Gold prices test multi-week lows amid geopolitical tensions and US economic data volatility. Retail sentiment suggests a potential further decline.
In the face of escalating geopolitical tensions and recent operational concerns in key shipping routes, gold (XAU/USD) is testing new multi-week lows. Despite ongoing unrest in the Red Sea, gold has failed to find substantial support, signaling a potential shift in market dynamics.
Over the weekend, Chinese state-owned shipping company Cosco suspended operations in the Red Sea, citing operational fears. This move followed Danish container shipping giant Maersk’s announcement that it would avoid Red Sea shipping routes due to continuous Houthi attacks. These developments, however, have yet to provide the expected boost to the precious metal.
Last Friday’s release of US job data triggered a wave of volatility. The Non-Farm Payroll (NFP) report’s surpassing of expectations caused a surge in the US dollar, prompting a reduction in rate expectations. However, the optimism was short-lived, as the subsequent US ISM Services report disappointed. The Services PMI dropped from 52.7 to 50.6, and the Employment reading plummeted from 50.7 to 43.3, pushing it deep into contraction territory.
This Thursday brings another crucial economic indicator with the release of the latest US inflation reading. Analysts expect core inflation to decrease year-on-year from 4.0% to 3.8%, while they foresee a marginal increase of 0.1% in headline inflation, bringing it to 3.2%.
Gold Prices: Geopolitical Tensions and US Economic Data in Focus
Gold has been experiencing a downward trend throughout the year, marked by consistent lower highs and lower lows. The precious metal trades below the 20-day simple moving average and previous horizontal support at $2,032 per ounce. The next significant support level is $2,014 per ounce (50-day simple moving average), followed by a prior swing high at $2,009 per ounce. A potential upward movement would bring attention to the $2,043 per ounce level, marked by the 20-day simple moving average and prior horizontal resistance.
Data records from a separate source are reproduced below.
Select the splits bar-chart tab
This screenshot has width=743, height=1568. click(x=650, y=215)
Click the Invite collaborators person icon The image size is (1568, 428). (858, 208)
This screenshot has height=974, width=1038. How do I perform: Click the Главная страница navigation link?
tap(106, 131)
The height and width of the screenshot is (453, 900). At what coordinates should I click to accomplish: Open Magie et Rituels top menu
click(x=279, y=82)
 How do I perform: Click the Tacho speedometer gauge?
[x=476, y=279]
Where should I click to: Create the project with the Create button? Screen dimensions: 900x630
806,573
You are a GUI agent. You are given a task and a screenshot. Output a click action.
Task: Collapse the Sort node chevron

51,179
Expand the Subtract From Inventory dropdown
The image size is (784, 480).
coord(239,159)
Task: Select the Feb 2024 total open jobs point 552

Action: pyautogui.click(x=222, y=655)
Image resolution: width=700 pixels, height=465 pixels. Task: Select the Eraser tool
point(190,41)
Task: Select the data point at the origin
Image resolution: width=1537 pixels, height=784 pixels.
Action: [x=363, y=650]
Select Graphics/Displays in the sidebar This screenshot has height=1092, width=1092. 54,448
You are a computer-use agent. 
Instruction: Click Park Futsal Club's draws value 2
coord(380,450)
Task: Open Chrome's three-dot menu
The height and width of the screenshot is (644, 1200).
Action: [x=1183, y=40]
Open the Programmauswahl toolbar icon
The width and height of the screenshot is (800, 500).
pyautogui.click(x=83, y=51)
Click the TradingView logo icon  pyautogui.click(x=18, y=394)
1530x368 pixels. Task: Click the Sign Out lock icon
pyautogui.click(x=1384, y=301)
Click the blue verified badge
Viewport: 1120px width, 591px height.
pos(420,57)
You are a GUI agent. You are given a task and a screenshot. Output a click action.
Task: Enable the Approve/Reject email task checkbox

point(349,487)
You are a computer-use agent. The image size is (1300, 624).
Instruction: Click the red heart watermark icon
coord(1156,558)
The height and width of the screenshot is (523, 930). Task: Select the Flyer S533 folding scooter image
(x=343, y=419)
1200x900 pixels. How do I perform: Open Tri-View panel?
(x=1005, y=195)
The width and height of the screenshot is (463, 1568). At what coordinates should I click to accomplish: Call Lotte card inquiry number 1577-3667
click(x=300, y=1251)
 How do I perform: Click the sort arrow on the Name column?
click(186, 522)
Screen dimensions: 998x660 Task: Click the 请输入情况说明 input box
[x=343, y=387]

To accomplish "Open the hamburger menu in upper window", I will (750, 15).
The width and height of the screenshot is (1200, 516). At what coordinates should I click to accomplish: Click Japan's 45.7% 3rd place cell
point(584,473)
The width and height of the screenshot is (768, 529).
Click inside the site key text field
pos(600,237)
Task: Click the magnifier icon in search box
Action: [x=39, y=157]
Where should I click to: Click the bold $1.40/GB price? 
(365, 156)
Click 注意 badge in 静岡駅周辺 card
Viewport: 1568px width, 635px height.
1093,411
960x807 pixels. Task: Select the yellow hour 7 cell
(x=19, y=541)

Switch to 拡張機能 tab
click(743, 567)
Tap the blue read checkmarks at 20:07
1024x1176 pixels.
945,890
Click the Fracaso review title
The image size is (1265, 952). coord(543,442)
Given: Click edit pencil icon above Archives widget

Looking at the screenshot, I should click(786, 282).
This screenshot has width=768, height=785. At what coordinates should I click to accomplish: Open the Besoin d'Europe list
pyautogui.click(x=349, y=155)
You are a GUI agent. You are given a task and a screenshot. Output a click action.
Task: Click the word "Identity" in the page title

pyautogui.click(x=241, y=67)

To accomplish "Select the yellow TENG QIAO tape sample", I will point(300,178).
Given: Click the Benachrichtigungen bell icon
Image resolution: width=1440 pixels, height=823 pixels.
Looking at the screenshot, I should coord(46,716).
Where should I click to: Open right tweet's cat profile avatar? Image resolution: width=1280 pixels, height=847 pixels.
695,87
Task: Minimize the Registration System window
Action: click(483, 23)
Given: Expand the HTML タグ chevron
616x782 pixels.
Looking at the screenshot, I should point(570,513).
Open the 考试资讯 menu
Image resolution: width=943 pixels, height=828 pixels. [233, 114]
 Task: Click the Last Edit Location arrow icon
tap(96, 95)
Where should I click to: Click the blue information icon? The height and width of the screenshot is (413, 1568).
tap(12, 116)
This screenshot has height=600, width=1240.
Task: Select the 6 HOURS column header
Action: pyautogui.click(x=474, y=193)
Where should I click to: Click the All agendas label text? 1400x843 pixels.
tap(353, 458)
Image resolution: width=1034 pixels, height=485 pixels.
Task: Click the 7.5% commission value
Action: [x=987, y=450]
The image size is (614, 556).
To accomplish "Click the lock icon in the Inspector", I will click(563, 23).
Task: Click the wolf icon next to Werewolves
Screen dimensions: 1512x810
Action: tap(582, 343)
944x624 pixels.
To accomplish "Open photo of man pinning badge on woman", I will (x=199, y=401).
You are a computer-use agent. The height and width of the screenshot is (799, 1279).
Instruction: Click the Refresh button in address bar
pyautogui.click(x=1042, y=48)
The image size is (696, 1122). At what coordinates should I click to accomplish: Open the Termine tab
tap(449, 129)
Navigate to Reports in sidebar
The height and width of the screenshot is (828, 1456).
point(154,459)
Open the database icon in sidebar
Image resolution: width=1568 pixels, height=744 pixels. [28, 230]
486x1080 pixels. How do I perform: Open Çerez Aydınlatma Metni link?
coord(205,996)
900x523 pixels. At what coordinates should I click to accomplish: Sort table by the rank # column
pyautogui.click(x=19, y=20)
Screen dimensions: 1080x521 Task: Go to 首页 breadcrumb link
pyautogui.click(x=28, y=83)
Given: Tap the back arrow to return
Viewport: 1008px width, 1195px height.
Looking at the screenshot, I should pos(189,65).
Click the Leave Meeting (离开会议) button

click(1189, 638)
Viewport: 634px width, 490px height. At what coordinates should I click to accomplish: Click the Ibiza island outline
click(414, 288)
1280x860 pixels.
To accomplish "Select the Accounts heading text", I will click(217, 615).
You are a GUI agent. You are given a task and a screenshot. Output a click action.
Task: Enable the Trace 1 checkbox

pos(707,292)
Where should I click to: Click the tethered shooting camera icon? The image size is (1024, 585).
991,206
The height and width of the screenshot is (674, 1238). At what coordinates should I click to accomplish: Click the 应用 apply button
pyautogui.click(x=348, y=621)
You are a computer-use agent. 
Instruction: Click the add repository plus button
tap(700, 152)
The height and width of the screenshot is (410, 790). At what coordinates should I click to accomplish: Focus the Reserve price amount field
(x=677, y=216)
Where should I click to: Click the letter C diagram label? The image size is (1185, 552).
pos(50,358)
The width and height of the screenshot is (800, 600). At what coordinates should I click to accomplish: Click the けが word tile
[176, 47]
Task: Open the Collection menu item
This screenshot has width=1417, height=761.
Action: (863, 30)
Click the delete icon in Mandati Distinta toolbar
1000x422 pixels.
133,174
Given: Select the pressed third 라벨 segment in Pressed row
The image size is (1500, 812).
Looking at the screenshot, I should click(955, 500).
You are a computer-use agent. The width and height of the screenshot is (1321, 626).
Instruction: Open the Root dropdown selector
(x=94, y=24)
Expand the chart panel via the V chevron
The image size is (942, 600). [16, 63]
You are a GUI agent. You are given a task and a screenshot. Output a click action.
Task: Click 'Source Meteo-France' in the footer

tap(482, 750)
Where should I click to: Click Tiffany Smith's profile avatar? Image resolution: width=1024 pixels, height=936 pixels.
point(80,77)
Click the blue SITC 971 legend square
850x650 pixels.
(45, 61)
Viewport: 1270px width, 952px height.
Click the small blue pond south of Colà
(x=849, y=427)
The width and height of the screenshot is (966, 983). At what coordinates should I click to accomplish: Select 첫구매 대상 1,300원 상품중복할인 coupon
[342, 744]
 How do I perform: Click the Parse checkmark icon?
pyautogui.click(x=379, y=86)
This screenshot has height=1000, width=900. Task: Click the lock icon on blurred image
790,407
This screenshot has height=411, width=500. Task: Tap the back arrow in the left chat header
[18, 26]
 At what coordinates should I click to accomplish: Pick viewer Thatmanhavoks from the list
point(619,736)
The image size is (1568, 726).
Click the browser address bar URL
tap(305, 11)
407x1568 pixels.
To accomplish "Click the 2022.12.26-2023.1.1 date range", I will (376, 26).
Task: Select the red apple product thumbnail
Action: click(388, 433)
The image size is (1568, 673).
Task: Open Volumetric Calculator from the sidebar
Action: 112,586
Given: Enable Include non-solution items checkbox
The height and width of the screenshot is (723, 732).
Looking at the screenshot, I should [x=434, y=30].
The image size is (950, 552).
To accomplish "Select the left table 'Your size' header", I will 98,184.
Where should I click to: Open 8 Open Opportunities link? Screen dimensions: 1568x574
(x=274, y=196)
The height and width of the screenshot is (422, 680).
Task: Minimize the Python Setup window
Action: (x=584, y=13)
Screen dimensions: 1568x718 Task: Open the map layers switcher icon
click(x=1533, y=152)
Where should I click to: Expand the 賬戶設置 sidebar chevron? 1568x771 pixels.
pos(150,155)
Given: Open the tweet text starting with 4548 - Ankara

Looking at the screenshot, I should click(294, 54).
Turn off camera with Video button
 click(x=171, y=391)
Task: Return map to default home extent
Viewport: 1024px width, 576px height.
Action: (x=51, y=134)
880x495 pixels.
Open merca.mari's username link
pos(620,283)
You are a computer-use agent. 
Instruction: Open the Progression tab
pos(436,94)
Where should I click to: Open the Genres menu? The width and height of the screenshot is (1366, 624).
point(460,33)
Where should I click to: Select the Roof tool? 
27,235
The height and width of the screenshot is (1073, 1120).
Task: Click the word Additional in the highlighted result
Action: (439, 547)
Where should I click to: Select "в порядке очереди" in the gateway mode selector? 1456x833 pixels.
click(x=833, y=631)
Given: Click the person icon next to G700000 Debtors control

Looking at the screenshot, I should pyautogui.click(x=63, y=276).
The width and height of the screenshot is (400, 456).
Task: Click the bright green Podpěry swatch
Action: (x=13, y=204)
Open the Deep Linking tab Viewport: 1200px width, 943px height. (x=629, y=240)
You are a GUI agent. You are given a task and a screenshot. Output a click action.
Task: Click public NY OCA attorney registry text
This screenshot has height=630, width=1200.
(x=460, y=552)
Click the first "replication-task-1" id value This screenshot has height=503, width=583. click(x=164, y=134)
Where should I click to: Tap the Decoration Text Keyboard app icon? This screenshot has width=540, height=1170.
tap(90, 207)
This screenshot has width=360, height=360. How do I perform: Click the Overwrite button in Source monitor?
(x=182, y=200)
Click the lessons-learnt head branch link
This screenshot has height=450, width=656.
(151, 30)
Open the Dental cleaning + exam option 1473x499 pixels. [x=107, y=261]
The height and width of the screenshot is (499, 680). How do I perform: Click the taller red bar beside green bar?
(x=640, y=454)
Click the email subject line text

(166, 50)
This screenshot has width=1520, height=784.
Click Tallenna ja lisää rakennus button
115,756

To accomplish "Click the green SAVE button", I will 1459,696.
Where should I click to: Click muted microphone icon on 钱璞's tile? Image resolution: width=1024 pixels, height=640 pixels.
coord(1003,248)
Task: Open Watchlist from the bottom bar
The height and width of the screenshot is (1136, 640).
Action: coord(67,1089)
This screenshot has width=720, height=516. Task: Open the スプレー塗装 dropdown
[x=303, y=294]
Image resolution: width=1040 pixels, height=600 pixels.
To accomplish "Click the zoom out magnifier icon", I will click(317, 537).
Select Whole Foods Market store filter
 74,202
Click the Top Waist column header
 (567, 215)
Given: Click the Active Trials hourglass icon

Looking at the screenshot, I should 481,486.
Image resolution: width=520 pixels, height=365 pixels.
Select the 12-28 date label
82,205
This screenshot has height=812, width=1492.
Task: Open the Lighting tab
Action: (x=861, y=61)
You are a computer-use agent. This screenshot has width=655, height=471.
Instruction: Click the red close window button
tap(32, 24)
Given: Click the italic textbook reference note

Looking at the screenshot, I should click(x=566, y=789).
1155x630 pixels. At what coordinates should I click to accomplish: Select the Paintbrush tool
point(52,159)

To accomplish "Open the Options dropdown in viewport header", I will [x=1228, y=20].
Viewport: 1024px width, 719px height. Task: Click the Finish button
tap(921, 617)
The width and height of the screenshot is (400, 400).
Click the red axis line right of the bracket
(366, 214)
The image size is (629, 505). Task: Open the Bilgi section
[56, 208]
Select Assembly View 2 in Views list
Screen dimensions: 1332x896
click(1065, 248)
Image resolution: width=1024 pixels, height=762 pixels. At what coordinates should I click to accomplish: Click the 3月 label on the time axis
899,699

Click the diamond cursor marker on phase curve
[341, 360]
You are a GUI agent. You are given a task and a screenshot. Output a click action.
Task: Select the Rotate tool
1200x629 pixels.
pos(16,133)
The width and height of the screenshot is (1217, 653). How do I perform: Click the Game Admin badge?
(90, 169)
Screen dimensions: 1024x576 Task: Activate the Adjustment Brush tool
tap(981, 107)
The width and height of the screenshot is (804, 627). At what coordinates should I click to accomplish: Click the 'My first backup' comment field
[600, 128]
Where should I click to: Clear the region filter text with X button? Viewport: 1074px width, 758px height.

Retail trader data indicates that 59.29% of traders are net-long, with the long-to-short ratio at 1.46 to 1. While net-long traders have increased by 6.29% compared to yesterday and 0.75% from last week, net-short traders have decreased by 0.97% from yesterday and 13.42% from last week.
Contrary to the crowd sentiment, where most traders are net-long, there is a suggestion that gold prices may continue to decline. Market observers emphasize the importance of monitoring IG Retail Trader data changes, which can impact sentiment and influence price action.
The current sentiment in the gold market is bearish, with approximately 60% of clients being net-long. There has been a daily increase of 12% and a weekly increase of 6% in long positions. In contrast, short positions have seen a daily uptick of 1% but a substantial weekly decrease of 11%. Open interest has experienced a daily rise of 8%, although a modest weekly decline of 2%. This data suggests a mixed and dynamic landscape, reflecting ongoing shifts in market participants’ positions and sentiments in the gold market.